▸ **CONSIGNE 1**
D'après le texte sur le mémorial pour Bernard Lazare, quelle somme l'État a-t-il accordée en 1986 ?
▸ **CONSIGNE 2**
Dressez la liste de toutes les personnes nommées dans le texte sur le mémorial pour Bernard Lazare.
▸ **CONSIGNE 3**
Poursuivez, s'il vous plaît, le texte sur le mémorial pour Bernard Lazare à partir de sa dernière phrase.

▸ **DOCUMENT SOURCE**

——————————

Le monument enfoui
(Un mémorial pour Bernard Lazare)
La question du rétablissement d’un monument à Bernard Lazare s’est posée à plusieurs reprises, après la destruction de la stèle inaugurée en 1908 aux Jardins de la fontaine, notamment en 1984-1986 et 2000-2001.
En 1984, un échange entre le maire de Nîmes, Jean Bousquet et le ministre de la culture, Jack Lang, aboutit en 1986 à un financement de la part de l’État pour 150.000 francs (la moitié de la somme envisagée) apparemment jamais utilisés. Aujourd’hui 300.000 francs correspondraient à 86.000 euros. La somme, considérée dérisoire par tous les acteurs à l’époque, fut finalement retenue aussi par les artistes qui répondirent à l’appel de la Mairie.
Plusieurs artistes ayant été envisagés, finalement c’est le projet de Christian Boltanski, personnellement présenté par Bob Calle (directeur du Carré d’art) qui fut le plus proche d’être adopté. N’ayant finalement pas eu de réponse de la part de l’administration nîmoise, Boltanski se retira du projet, trois ans après l’avoir présenté.
En 1990-1992 la discussion se rouvre, le maire n’ayant pas approuvé le projet de Dani Karavan (dont, contrairement à celui de Boltanski, je n’ai pas retrouvé de traces aux archives). Finalement Bob Calle se dessaisit de l’affaire et Christian Liger, adjoint au maire délégué à la culture, semble faire de même.
En 2000-2001 une requête de Carole Sandrel (Les amis de Bernard Lazare), en préparation du centenaire de la mort de l’écrivain, semble remuer un peu les choses, mais apparemment sans suite.

——————————

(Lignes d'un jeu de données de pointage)
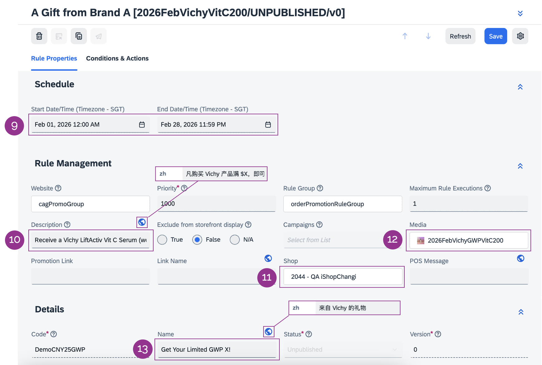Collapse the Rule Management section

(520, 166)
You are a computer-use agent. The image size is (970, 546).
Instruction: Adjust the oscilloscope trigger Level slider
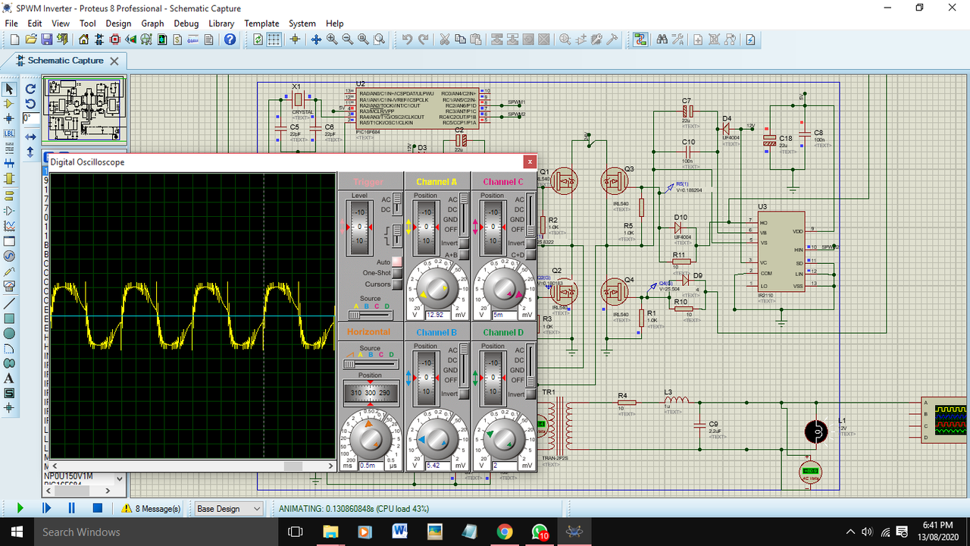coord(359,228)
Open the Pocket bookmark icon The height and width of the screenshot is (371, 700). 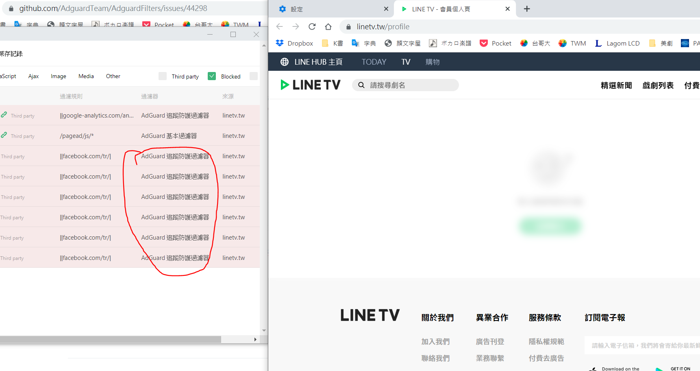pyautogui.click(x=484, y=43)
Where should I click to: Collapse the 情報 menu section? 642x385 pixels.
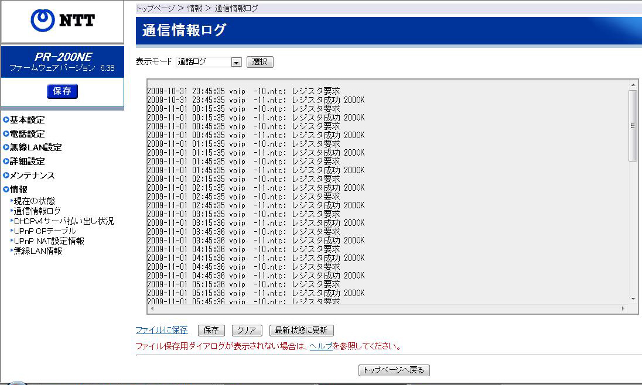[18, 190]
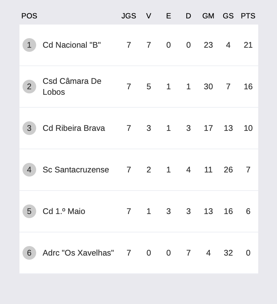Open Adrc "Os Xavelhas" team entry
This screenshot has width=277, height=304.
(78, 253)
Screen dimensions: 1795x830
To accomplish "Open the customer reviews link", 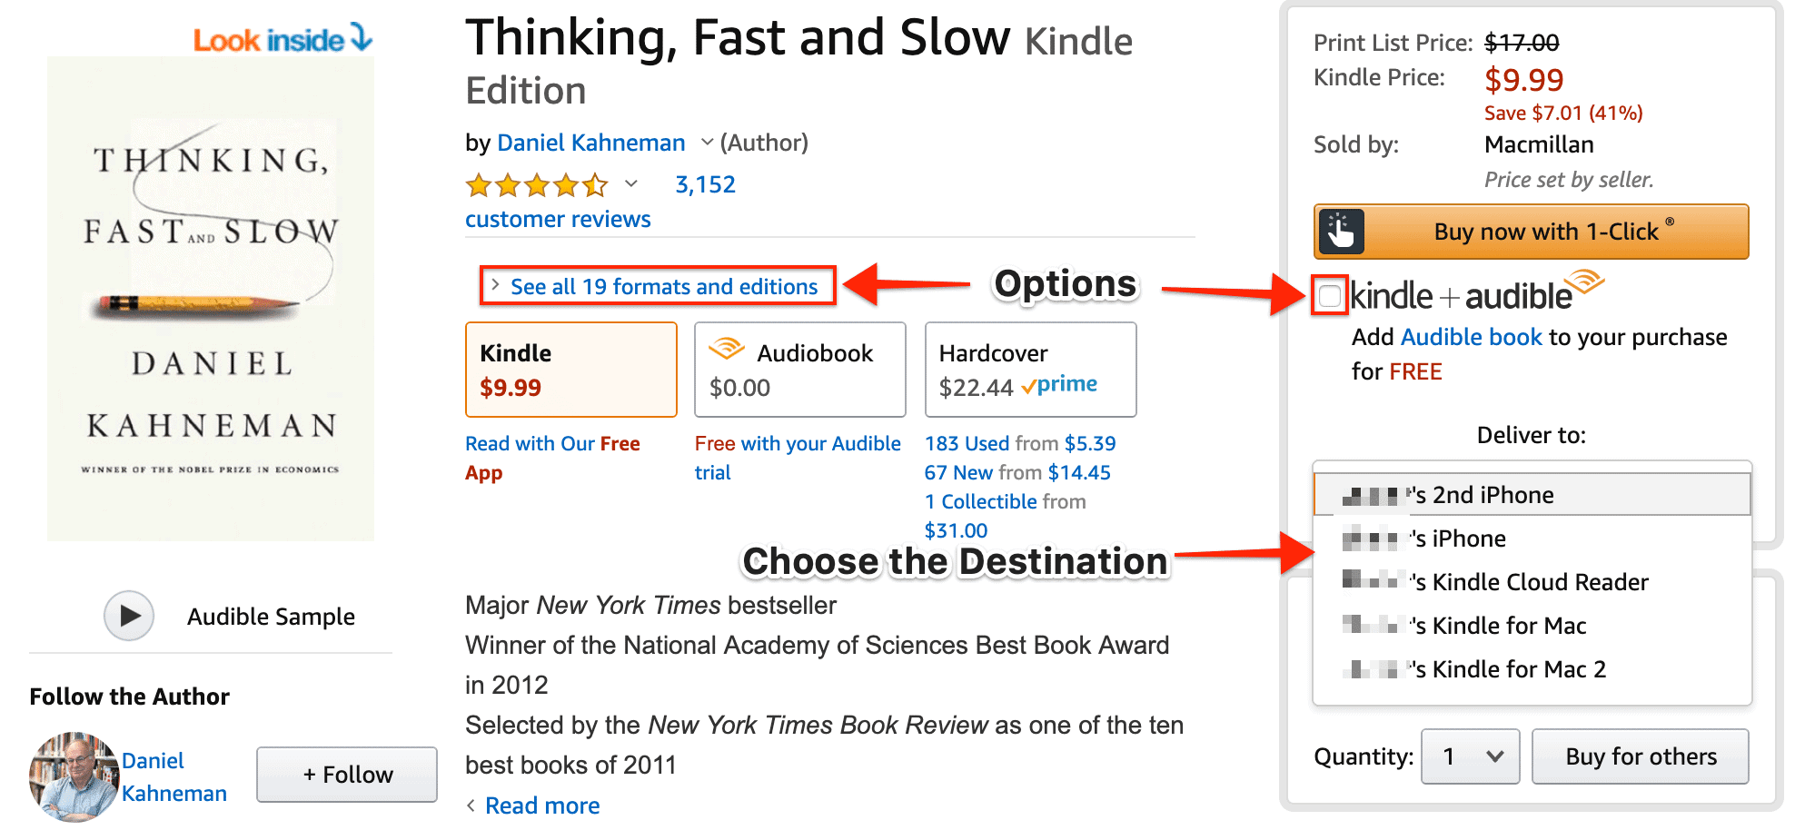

——————————

▸ **RÉSULTAT FINAL 1**
150.000 francs, soit la moitié de la somme envisagée.

▸ **RÉSULTAT FINAL 2**
Bernard Lazare, Jean Bousquet, Jack Lang, Christian Boltanski, Bob Calle, Dani Karavan, Christian Liger, Carole Sandrel

▸ **RÉSULTAT FINAL 3**
Le projet de Boltanski, prévoyait, au lieu qu’une réalisation monumentale, une installation de pierres, accompagnées de petites plaques, sur une falaise surplombant un bassin, à la hauteur de “l’avant dernière terrasse du jardin de la Fontaine”. Ces pierres auraient dû venir de chaque lieu d’où une différente communauté serait venue à Nîmes, pour un minimum de douze et jusqu’à trente, comme un mémorial qui se construirait au fur et à mesure.
Donc, déjà en ces années-là, la question de la réfection de la stèle « à l’identique » ne se posait pas. Par ailleurs, il était documenté que la stèle, démontée pendant la seconde guerre mondiale et après un séjour dans le jardin du musée du vieux Nîmes, avait fini par être démantelée, pour fournir de matière au monument aux martyrs de la Résistance, édifié à partir de 1946 sur l’avenue Jean Jaurès.
La stèle elle-même était bien endommagée et défigurée, comme le montre une image tirée du site www.nemausensis.com (bien évidents le visage de Lazare barbouillé et le « tag » mort aux juifs).
Aujourd’hui, l’idée d’un nouveau « monument » tient toujours et encore plus la route, surtout si, comme l’avait envisagé Boltanski, il ne se résoudrait pas à une simple commémoration mais prendrait en compte les nouvelles et dramatiques questions liées aux intolérances et aux racismes actuels.
Avril 2023
PS : Ce qui précède est un compte-rendu de ma visite aux archives municipales de Nîmes, 28/03/2023, sur sollicitation du Collectif Mémoire et histoire (Dossiers 4H57 sur l’édification du monument aux martyrs de la Résistance, 92W22 et 2070 W 113 sur le rétablissement du monument à Bernard Lazare).
(D’après le site www.nemausensis.com)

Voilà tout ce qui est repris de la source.